Changeover is Availability loss. Sequence optimization reduces this loss without changing the changeover process. Combined with SMED (which reduces per-transition time), the gains compound.

How a modern OEE platform supports sequencing

A modern OEE platform measures changeover times per SKU pair, builds the changeover matrix automatically, and integrates with scheduling tools for sequence optimization.

Fabrico's OEE module captures changeover times per SKU pair, builds the changeover matrix, and surfaces optimization opportunities for scheduling.

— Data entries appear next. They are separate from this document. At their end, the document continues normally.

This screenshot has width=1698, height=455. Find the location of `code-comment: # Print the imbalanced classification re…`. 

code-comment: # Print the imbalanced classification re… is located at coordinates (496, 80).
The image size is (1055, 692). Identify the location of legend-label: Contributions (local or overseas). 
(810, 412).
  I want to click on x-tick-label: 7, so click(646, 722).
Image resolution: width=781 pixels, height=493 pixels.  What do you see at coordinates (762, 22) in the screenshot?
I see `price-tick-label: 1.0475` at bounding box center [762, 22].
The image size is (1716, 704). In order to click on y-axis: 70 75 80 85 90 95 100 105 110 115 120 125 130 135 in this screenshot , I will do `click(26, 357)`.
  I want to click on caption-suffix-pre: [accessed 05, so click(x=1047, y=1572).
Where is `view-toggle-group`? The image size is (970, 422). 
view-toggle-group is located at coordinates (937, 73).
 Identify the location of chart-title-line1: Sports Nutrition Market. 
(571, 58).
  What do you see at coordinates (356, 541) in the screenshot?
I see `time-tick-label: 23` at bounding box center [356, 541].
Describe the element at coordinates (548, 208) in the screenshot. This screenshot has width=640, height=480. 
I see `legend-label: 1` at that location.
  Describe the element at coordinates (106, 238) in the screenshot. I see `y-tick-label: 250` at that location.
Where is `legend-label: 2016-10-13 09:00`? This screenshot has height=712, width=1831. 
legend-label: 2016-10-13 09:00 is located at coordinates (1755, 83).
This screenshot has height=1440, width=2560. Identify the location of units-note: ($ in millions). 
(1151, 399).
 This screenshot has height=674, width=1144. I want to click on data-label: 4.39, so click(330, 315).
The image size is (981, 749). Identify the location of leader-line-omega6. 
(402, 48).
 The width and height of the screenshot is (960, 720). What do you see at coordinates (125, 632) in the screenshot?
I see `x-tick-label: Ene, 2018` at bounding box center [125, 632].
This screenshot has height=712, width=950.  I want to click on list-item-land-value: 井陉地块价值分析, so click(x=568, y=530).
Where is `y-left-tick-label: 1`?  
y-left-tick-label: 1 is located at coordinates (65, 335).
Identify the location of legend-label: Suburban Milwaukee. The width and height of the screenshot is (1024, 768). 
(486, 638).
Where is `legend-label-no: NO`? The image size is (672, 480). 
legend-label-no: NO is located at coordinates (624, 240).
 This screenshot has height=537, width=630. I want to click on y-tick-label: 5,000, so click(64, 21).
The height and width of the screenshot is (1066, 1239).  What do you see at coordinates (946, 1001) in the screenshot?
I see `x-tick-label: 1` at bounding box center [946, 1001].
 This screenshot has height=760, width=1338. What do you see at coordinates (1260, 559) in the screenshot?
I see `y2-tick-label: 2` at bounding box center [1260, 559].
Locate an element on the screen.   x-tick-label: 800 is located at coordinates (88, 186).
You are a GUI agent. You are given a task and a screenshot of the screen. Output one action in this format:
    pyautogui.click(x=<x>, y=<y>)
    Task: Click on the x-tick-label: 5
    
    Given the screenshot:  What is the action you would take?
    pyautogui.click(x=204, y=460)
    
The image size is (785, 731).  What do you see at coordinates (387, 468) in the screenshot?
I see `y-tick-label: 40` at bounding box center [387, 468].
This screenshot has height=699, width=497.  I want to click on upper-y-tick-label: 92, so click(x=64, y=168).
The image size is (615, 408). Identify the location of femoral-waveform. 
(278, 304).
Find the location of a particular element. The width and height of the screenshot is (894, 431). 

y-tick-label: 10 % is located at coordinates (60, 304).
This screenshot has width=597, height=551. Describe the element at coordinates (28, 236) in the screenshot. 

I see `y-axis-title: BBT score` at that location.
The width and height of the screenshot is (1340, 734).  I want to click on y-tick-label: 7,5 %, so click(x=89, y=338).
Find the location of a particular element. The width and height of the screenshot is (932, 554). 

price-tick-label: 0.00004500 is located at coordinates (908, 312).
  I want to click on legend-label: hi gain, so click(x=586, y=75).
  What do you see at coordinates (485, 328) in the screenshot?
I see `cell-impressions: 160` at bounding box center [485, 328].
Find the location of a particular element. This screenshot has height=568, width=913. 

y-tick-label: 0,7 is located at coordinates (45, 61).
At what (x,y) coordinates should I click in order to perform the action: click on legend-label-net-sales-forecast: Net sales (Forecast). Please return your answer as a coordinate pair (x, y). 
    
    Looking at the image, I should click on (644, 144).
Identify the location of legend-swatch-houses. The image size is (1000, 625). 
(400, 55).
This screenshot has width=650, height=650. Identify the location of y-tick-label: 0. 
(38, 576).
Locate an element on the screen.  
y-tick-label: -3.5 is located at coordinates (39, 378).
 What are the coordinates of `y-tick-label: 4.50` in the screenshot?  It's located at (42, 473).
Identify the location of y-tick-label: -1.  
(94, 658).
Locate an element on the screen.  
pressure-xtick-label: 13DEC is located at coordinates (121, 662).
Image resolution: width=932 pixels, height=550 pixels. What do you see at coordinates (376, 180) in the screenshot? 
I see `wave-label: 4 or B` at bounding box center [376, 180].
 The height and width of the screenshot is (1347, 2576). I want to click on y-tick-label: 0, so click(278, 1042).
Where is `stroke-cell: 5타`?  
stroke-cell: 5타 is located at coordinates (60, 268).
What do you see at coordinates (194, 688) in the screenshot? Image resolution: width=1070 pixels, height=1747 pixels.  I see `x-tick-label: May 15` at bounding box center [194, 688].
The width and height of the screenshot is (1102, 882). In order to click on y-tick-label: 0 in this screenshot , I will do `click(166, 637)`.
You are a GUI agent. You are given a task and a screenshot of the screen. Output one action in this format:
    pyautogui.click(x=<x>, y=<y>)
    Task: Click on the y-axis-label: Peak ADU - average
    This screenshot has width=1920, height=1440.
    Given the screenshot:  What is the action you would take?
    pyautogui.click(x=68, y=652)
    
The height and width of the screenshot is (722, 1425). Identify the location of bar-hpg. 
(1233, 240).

See how Fabrico captures this automatically — explore OEE for manufacturing or book a demo.

Related reading

Frequently asked questions

How big a SKU set does this work for?

From 3 SKUs to 50+. For 50+, automated scheduling tools become essential.

Should I do SMED or sequence optimization first?

Sequence optimization is usually faster to capture. Then SMED on the remaining largest transitions.

How often should I rebuild the changeover matrix?

When SKUs, tooling, or process change. Otherwise every 6-12 months.

Does this matter for low-mix plants?

Less so. The savings scale with SKU mix and changeover frequency.

What software supports this?

APS (Advanced Planning and Scheduling) tools handle this natively. Spreadsheet approximations work for small SKU sets.